**Verilen görev:** Aşağıdaki seçim atmosferi yazısında "Zaten temel meselemiz, seçimin" ifadesinden "edildiğine tanık oluyoruz." ifadesine kadar olan kısmı hiçbir değişiklik yapmadan yazın.

**Metin bölümü:**

- 16.09.2015 00:00
7 Haziran öncesi ülkede uzun zamandır görülmemiş bir seçim atmosferi vardı. Siyasi partiler meydanlardaydı. Cumhurbaşkanı Erdoğan da açılış töreninden açılış törenine koşuyor, partilerin Meclis’te grup toplantıları yaptığı gün Saray’a topladığı muhtarlara hitap ediyordu. Medya da ‘seçimlerde ne olur?’ gündemli yayınlar yapıyordu. Ülke, biraz gecikmiş olarak ciddi bir seçim atmosferine girmişti.
7 Haziran öncesinde ‘seçim hilelerine dikkat’ duyarlılığı vardı; ama provokasyon endişeleri olsa da ‘dur bakalım seçim olacak mı ki acaba?’ kaygısı yoktu. ‘7 Haziran’ı saymıyorum’ seçimlerine 1.5 ay kaldı. Fakat bırakalım ülkenin seçim atmosferine girmesini insanlar birbirlerine ‘seçim olacak mı ki’ diye soruyorlar. Yorumcular seçim sonuçlarına ilişkin değerlendirmeler yaparken bu endişeli ihtimali de belirtme gereği duyuyorlar. İlginç olan, partilerde de kayda değer bir ‘seçime az kaldı’ seferberliği yok. HDP Eşbaşkanı Selahattin Demirtaş bölgede il il, ilçe ilçe dolaşıyor ama onun da çabası seçimden ziyade ‘barış’.
Zaten temel meselemiz, seçimin olup olmayacağından dahi endişe duymamız, ülkenin seçimden ziyade ‘savaş’ atmosferinin etkisi altında olması. Birkaç ay gibi kısa bir sürede barış içerisinde bir arada yaşamak gibi hepimizin hayati bir değer atfetmesi gereken ortak sorumluluğumuz, kanla gölgelendi.
Ülkemizin doğusu adı ‘seçim hükümeti’ olan AKP uzantısı bir hükümet döneminde ilan edilmemiş bir OHAL rejimiyle yönetiliyor. PKK şiddet eylemlerini tırmandırdıkça bölgede sonuçta halkın zarar gördüğü bir ‘abluka’ zihniyetiyle hareket edildiğine tanık oluyoruz.
Bu ‘abluka’ zihniyeti, muhalif medyayı sindirme operasyonu olarak da hız kesmeden devam ediyor. Hürriyet gazetesi iki kez basıldı ve üzerine de “terör propagandası yapmak” iddiasıyla soruşturma açıldı. Nokta dergisi kapağından dolayı toplatıldı, bürosu basıldı ve ‘Cumhurbaşkanına hakaret’ ve her ne demekse ‘terör örgütü propagandası yapmak’ iddiasıyla soruşturma açıldı. Öyle anlaşılıyor ki akıl almaz boyutlarda ucuzlaştırılan ‘terörist, terör örgütü propagandası’ suçlamalarının ölçüsü, Saray’a ve AKP politikalarına itiraz etmek.

**Kayıtlı veriler:**
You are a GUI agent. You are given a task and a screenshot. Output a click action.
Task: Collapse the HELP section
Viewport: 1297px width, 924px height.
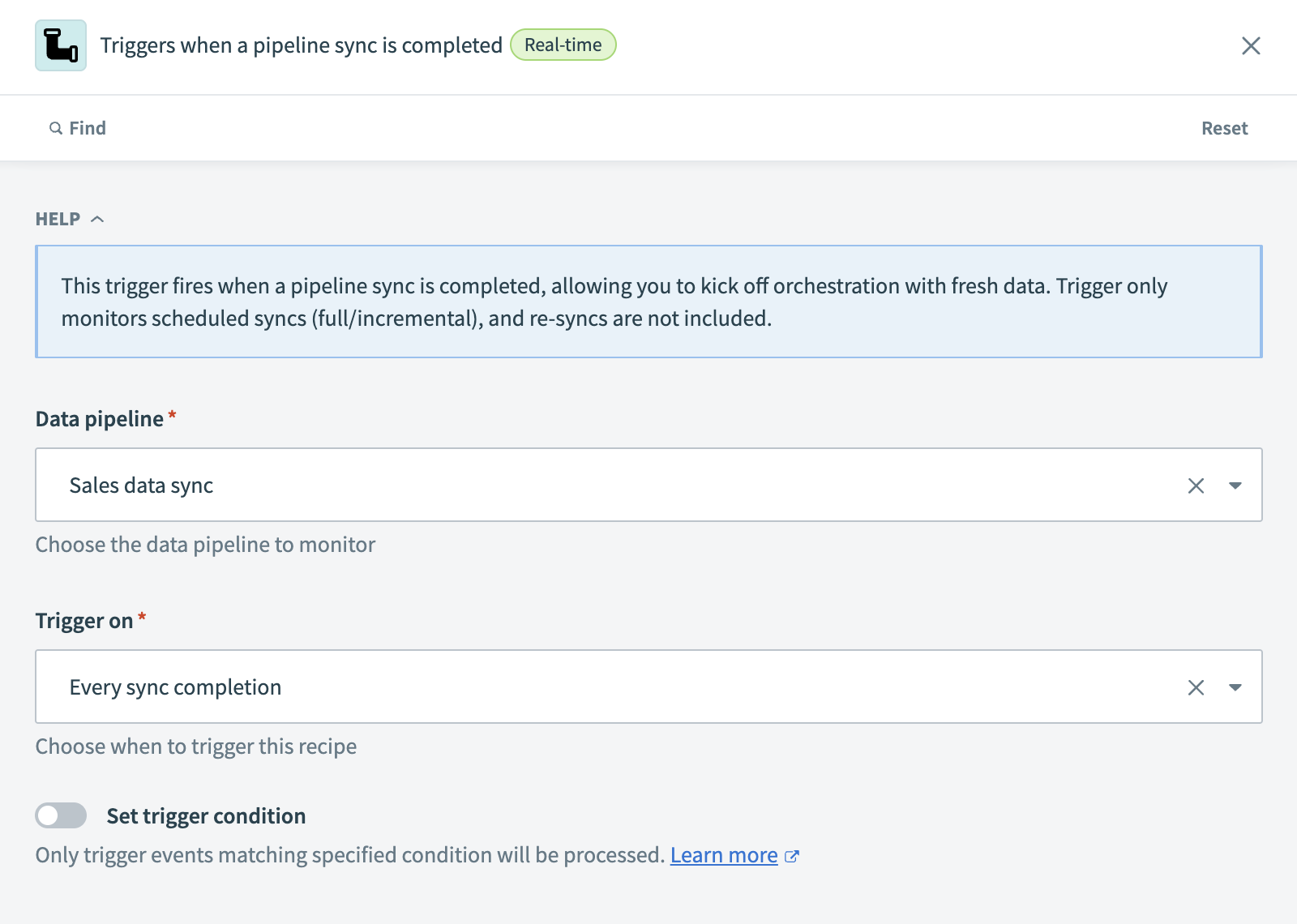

**Eksiksiz yanıt:**
Zaten temel meselemiz, seçimin olup olmayacağından dahi endişe duymamız, ülkenin seçimden ziyade ‘savaş’ atmosferinin etkisi altında olması. Birkaç ay gibi kısa bir sürede barış içerisinde bir arada yaşamak gibi hepimizin hayati bir değer atfetmesi gereken ortak sorumluluğumuz, kanla gölgelendi.
Ülkemizin doğusu adı ‘seçim hükümeti’ olan AKP uzantısı bir hükümet döneminde ilan edilmemiş bir OHAL rejimiyle yönetiliyor. PKK şiddet eylemlerini tırmandırdıkça bölgede sonuçta halkın zarar gördüğü bir ‘abluka’ zihniyetiyle hareket edildiğine tanık oluyoruz.